CONSIGNE 1
Pouvez-vous condenser sous forme de liste le paragraphe de l'extrait sur la société du savoir qui commence par « Le coût du travail diminue », sans perdre ses faits principaux ?
CONSIGNE 2
Pouvez-vous reprendre l'extrait sur la société du savoir et en écrire la suite à partir de sa dernière phrase ?

EXTRAIT DU TEXTE
____________
8.
Les bénéfices de la société du
savoir inégalement répartis
Les sacrifiés / Vers une société
post-industrielle / La robotisation / La nomadisation / Le pair à pair
Les sacrifiés
Le coût du travail diminue depuis vingt
cinq ans sans qu’il y ait eu à ce jour de conséquence sur les revenus des
salariés. Cette baisse provient de la réduction invisible des charges sociales,
en particulier sur les bas salaires. Tous les gouvernements ont utilisé cet
expédient en le finançant par de l’endettement public. Nos gouvernants ont
préféré socialiser la baisse du coût du travail plutôt que d’augmenter
l’inégalité entre les classes sociales comme certains de nos voisins (l'Allemagne en particulier). Afin de maintenir
les revenus le gouvernement socialiste a imaginé le crédit d’impôt pour la
compétitivité (le CICE – 6% de la masse salariale en dessous des 2,5 du SMIC).
Encore un allègement de charges qui est financé cette fois-ci par l’impôt sur
la consommation (augmentation de la TVA de 19,6% à 20%). On reprend au consommateur ce que l’on n’a pas pris au
salarié ! Et, malgré tout nous n’arrivons toujours pas à être compétitifs.
Les raisons sont donc ailleurs que dans le coût du travail, à moins de
« changer de braquet » et de supprimer le SMIC par exemple. Si les
méthodes sont différentes, les résultats sont les mêmes, les coûts des bas
salaires diminuent avec un maintien de la protection sociale ; mais à quel
prix et pour combien de temps ? On perçoit parfaitement la tendance et
dans quel groupe social nous allons rechercher les sacrifiés.
____________
DONNÉES DU JEU
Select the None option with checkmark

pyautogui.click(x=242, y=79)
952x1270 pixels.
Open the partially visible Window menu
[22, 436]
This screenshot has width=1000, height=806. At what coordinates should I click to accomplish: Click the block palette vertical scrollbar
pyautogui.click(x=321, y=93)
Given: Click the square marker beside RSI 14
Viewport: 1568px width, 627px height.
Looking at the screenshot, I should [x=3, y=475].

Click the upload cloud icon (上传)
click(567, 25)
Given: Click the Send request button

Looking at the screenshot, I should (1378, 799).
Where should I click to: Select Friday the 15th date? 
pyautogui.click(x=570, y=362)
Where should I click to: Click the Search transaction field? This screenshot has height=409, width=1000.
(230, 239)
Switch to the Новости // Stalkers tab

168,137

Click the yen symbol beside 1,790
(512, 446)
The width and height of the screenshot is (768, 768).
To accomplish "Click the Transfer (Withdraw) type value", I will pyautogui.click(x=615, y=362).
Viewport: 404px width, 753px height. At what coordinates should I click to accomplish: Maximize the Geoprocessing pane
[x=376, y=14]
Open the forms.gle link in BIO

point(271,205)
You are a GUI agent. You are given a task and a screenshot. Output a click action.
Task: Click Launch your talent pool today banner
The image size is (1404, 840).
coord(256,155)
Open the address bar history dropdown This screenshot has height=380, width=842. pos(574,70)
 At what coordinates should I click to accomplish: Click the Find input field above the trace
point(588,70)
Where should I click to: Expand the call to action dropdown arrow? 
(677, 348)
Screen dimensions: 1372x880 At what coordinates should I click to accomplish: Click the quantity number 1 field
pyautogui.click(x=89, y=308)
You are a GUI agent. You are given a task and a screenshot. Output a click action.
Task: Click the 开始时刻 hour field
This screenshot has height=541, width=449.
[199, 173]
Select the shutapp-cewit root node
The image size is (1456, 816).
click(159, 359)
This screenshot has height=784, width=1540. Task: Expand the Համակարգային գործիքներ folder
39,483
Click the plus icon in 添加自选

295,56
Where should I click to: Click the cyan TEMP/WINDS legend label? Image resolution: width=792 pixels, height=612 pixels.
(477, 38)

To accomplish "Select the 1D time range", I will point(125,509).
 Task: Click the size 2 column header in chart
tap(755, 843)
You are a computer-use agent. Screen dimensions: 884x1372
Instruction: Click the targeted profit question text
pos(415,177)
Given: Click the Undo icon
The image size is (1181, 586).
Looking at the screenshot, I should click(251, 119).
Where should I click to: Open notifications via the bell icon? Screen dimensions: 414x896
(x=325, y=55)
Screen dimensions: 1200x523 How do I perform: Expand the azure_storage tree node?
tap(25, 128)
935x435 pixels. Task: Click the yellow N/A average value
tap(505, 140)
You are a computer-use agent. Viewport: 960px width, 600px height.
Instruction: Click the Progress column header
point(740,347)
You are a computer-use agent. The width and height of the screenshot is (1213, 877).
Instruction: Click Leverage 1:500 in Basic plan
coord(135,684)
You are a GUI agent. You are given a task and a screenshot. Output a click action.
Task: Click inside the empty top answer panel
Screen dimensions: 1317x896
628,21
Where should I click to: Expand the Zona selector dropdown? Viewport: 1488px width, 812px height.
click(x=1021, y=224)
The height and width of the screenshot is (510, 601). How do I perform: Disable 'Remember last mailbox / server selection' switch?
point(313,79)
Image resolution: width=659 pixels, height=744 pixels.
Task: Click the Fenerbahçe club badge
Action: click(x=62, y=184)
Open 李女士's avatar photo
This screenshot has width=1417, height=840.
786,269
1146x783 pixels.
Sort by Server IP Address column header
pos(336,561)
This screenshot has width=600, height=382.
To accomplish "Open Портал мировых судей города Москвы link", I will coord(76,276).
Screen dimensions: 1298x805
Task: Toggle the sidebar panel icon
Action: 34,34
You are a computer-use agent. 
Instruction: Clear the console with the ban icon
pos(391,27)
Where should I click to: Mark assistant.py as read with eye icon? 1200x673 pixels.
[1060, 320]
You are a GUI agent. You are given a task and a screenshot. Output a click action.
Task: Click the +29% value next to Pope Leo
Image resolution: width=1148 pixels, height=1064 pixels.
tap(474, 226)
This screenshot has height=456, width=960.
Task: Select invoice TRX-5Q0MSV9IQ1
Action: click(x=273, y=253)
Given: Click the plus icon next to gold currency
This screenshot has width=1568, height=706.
____________
RÉPONSE FINALE 1
- Depuis vingt-cinq ans, le coût du travail baisse. À ce jour, cela n'a eu aucune conséquence sur les revenus des salariés.
- Cette baisse vient de la réduction invisible des charges sociales, surtout sur les bas salaires. Tous les gouvernements l'ont financée par l'endettement public.
- Les gouvernants ont préféré socialiser cette baisse plutôt que d'accroître l'inégalité entre les classes sociales, comme l'ont fait certains voisins, en particulier l'Allemagne.
- Pour maintenir les revenus, le gouvernement socialiste a créé le CICE, qui représente 6 % de la masse salariale en dessous de 2,5 SMIC. Cet allègement est financé par la hausse de la TVA de 19,6 % à 20 %. On reprend ainsi au consommateur ce qu'on n'a pas pris au salarié.
- La compétitivité n'est toujours pas au rendez-vous. Ses causes sont donc ailleurs que dans le coût du travail, à moins de « changer de braquet », par exemple en supprimant le SMIC.
- Quelle que soit la méthode, le coût des bas salaires diminue et la protection sociale est maintenue. Mais à quel prix et pour combien de temps ?
- La tendance indique clairement dans quel groupe social on ira chercher les sacrifiés.

RÉPONSE FINALE 2
Cette société du savoir à l’intérieur
d’une économie capitaliste ne concerne pas les populations les plus populaires,
elle ne peut leur donner qu’un emploi non qualifié et par conséquent mal
rémunéré. La tendance d’une baisse des bas salaires va s’accentuer si le profit
et l’inégalité des richesses restent ce qu’ils ont été ces dernières années. Il
faut éviter cette catastrophe humaine et faire en sorte que cette société
libératrice le soit réellement pour tous et non simplement pour une minorité.
Les différences sociales et culturelles sont suffisamment importantes pour
faire porter tout le poids de cette mutation sur les populations les plus
fragiles. L’Etat ne peut pas laisser le marché faire sa loi, et pourtant le
gouvernement de Manuel Valls libère l’emploi dans les PME et les
TPE.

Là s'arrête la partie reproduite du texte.